» **WHAT IS BEING ASKED**: The entries should each be set down again precisely.

» **DATA SUPPLIED**:
____________________

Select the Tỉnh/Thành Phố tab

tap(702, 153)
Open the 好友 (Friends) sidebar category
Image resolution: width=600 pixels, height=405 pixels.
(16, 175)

____________________

» **YOUR RESPONSE**:
Select the Tỉnh/Thành Phố tab

tap(702, 153)
Open the 好友 (Friends) sidebar category
Image resolution: width=600 pixels, height=405 pixels.
(16, 175)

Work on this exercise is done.